The Pickup Artist is an American reality television dating themed game show that aired on VH1. The show was hosted by pickup artist Mystery (Erik von Markovik) and his wings J-Dog (Justin Marks) and James Matador, with Tara Ferguson replacing J-Dog in season 2. The first season featured eight male contestants that had previously been unsuccessful in love and relationships. Throughout the show the contestants are tutored in the art of the "pickup" as taught by Mystery and his wings. In each episode the men were given challenges that involved picking women up in different situations, such as on a bridge during the day or in a nightclub. As the show progressed the men were instructed to pick up women of varying levels of difficulty, such as in the second to last challenge of the first season where the men had to pick up a stripper, described by Mystery as "the ultimate challenge." The winner of the first season was Alvaro "Kosmo" Orlando.

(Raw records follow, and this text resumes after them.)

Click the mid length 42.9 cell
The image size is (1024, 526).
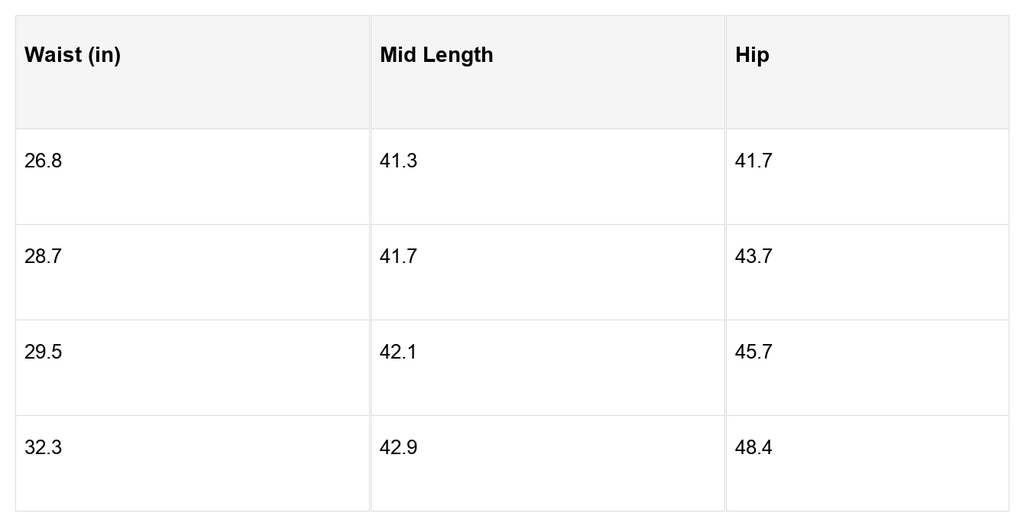click(548, 463)
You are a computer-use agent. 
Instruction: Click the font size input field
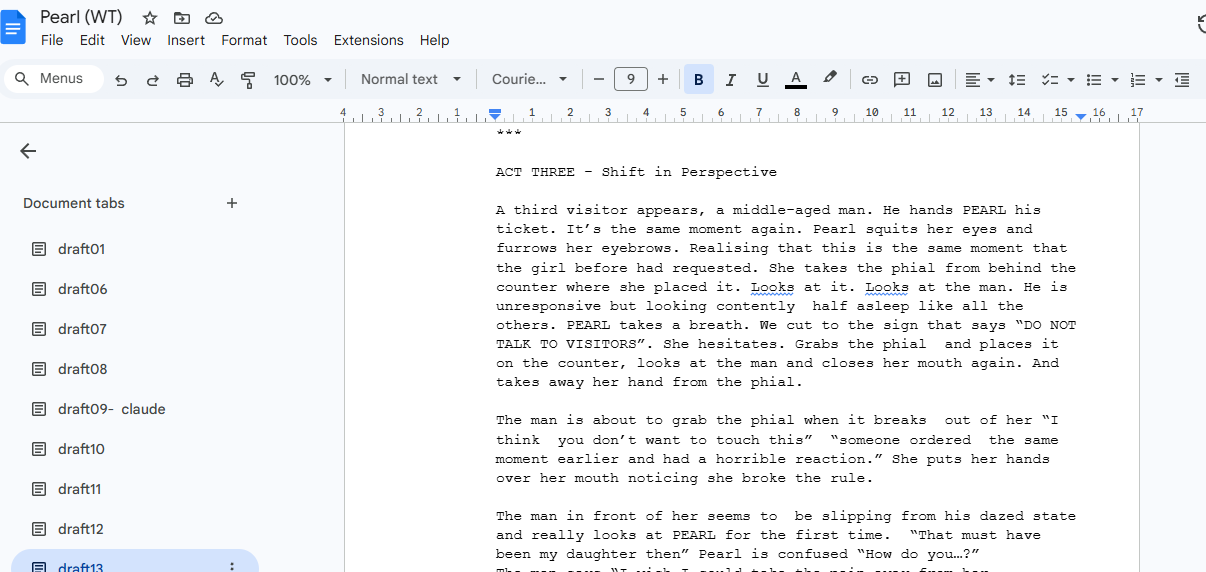[x=631, y=80]
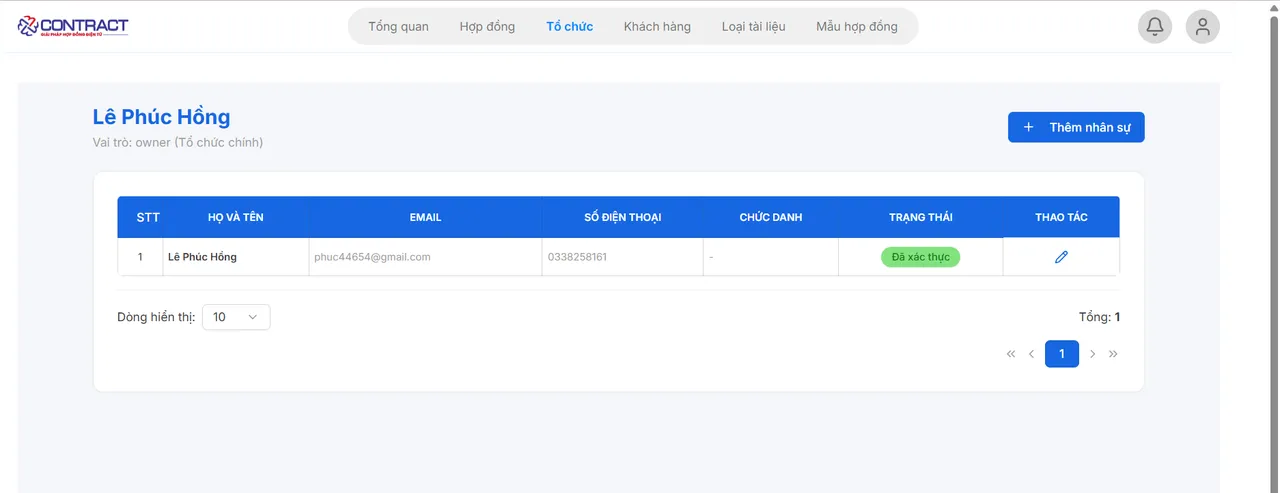Image resolution: width=1280 pixels, height=493 pixels.
Task: Click the email phuc44654@gmail.com cell
Action: (x=372, y=257)
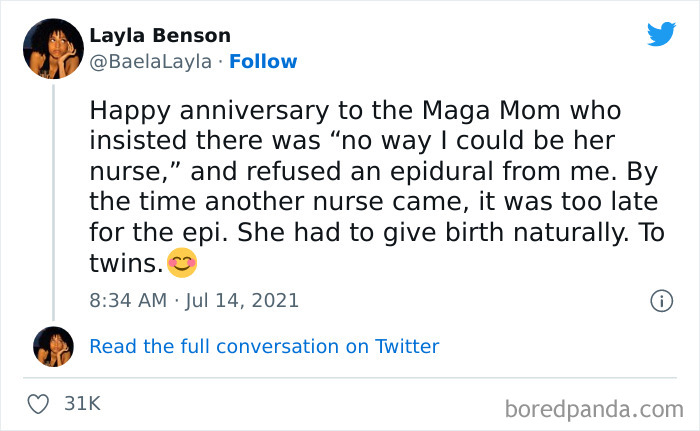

The second season featured nine contestants and aired in October 2008, with the second season's winner being 27-year-old Simeon Moses.

Seasons

Season One

Contestants

Episode Progress

 The contestant won immunity.
 The contestant was chosen as a wingman and had immunity.
 The contestant was eliminated.
 The contestant quit the competition.
 The contestant won the title of the Pickup Artist.
Note 1: Episode 1 had no elimination.
Note 2: Alvaro changed his name to Kosmo in Episode 2.
Note 3: Contrary to statements made earlier in the episode, no wing men were allowed to be selected in Episode 5.
Note 4: Episode 8 was a recap episode.

Season Two

Contestants

Episode Progress

 The contestant won immunity.
 The contestant was chosen as a wingman and had immunity.
 The contestant was eliminated.
 The contestant won the title of the Pickup Artist.

Reception
The initial viewer ratings were disappointing, debuting with only 673,000 viewers. Viewer ratings picked up by the season's end, resulting in the series being picked up for a second season.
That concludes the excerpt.